Olive Wood (Olea europaea). The olive tree is an evergreen tree or shrub native to Mediterranean Europe, Asia, and Africa. It is short and squat and rarely exceeds 8–15 m (25–50 ft) in height. The wood from olive trees is usually highly figured with dense grain due to how it grows, making it great for kitchen tools and woodworking projects. Because the tree is mainly used to produce olives, wood is available when trees die or require trimming.

Olive trees are one of the longest lived organisms of Earth. With unverified estimates going up 6,000 years old and still producing olives. Folk legend also ascribes The Sisters (olive trees in Lebanon) as the source of the olive branch returned to Noah’s Ark at the waning of the Biblical Flood. Check out a list of the worlds oldest trees (both claimed and verified ages) https://en.wikipedia.org/wiki/List_of_oldest_trees.

Olive Wood Sample
Olive Wood Sample
figured olive wood
figured olive wood
olive wood kitchen spatula
olive wood kitchen spatula

The Olive tree thrives best in a warm, dry atmosphere, where the soil is rich and well drained. Long-continued droughts so detrimental to most plants will affect the Olive but slightly. The tree requires judicious pruning immediately after the fruit is gathered, when the sap is comparatively at rest. The small, thick leaves are lanceolate, opposite, and usually entire; they are dull green above and silvery beneath. The small white flowers, which come in panicles, are usually imperfect. The fruit is a small, ellipsoid drupe, which is bluish-black when ripe. Its oil is an important product. The Olive may be propagated from seeds, cuttings, layers, suckers and pieces of the old stumps. The seeds require some time to germinate, and the growth of the young plant is slow.

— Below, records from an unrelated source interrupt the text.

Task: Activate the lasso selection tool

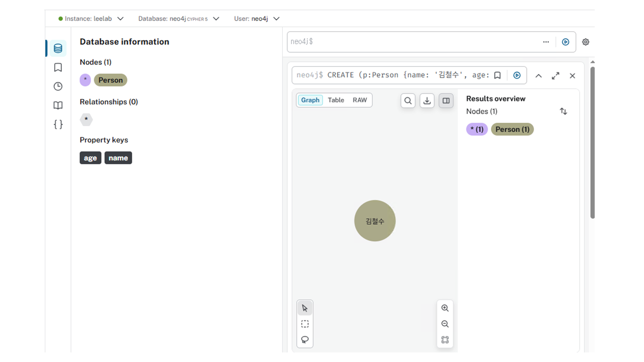Action: pos(305,340)
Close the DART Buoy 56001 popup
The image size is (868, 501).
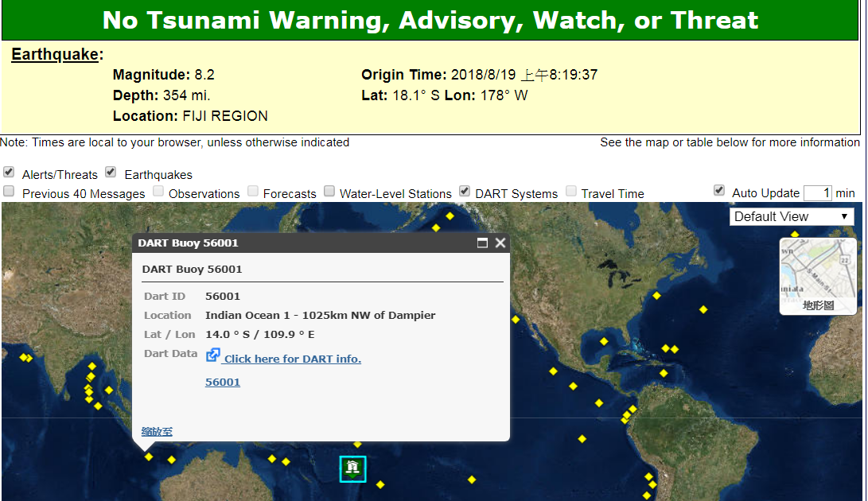[500, 243]
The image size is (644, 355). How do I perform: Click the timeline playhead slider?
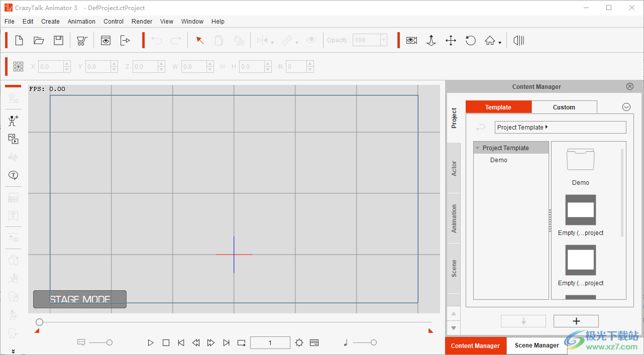click(x=40, y=322)
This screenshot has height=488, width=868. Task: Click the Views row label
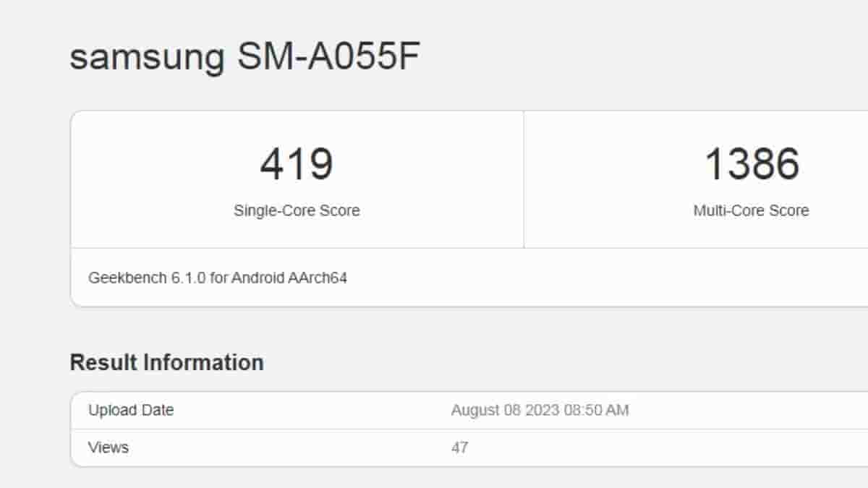click(x=109, y=448)
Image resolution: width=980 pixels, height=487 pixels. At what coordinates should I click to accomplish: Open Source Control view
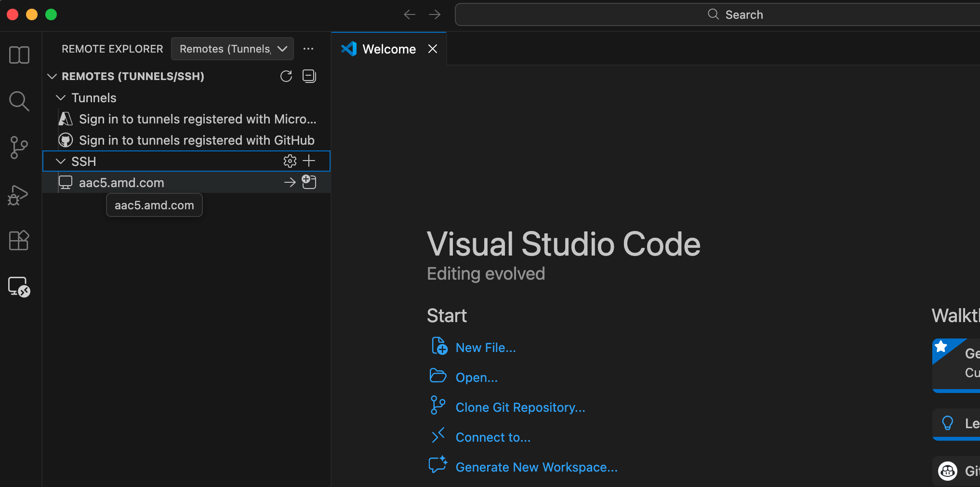click(x=19, y=148)
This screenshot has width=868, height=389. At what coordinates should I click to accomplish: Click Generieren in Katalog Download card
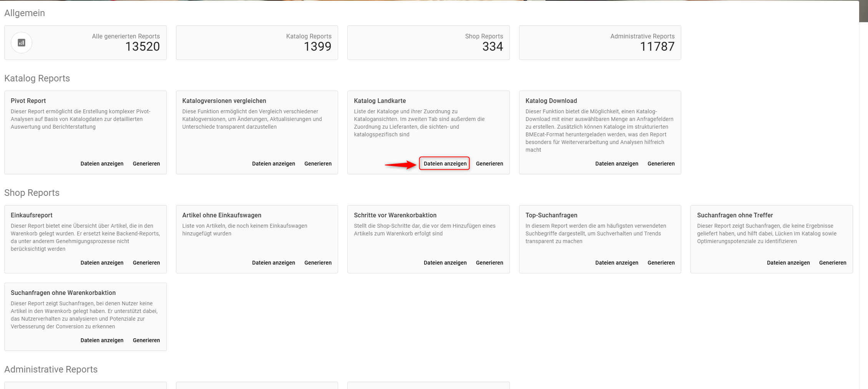coord(661,164)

“There is no tree nor fruit which offers more in interest than the olive tree and its fruit. To obtain anything approaching an idea of its many-sidedness, it is necessary to become acquainted with the life and legends of ancient peoples, in which it entered as sustenance and as symbol; to know something of art, as the olive has furnished the motif for much decoration, both symbolic and purely esthetic; to know something of botany and horticulture, to appreciate its parts and to understand their structure and development; something of chemistry and physics, to understand its various constituents and their intelligent treatment; something of the culinary art, to understand its value and its varied uses as a food and condiment; of medicine, to appreciate the many virtues ascribed to it as a healing agent; and of cosmetics, to believe all that is claimed for it as a cleanser and beautifier. Each phase offers many fascinating possibilities, revealed through the most ancient as well as the most recent literature, for with time the olive has gained both in interest and value.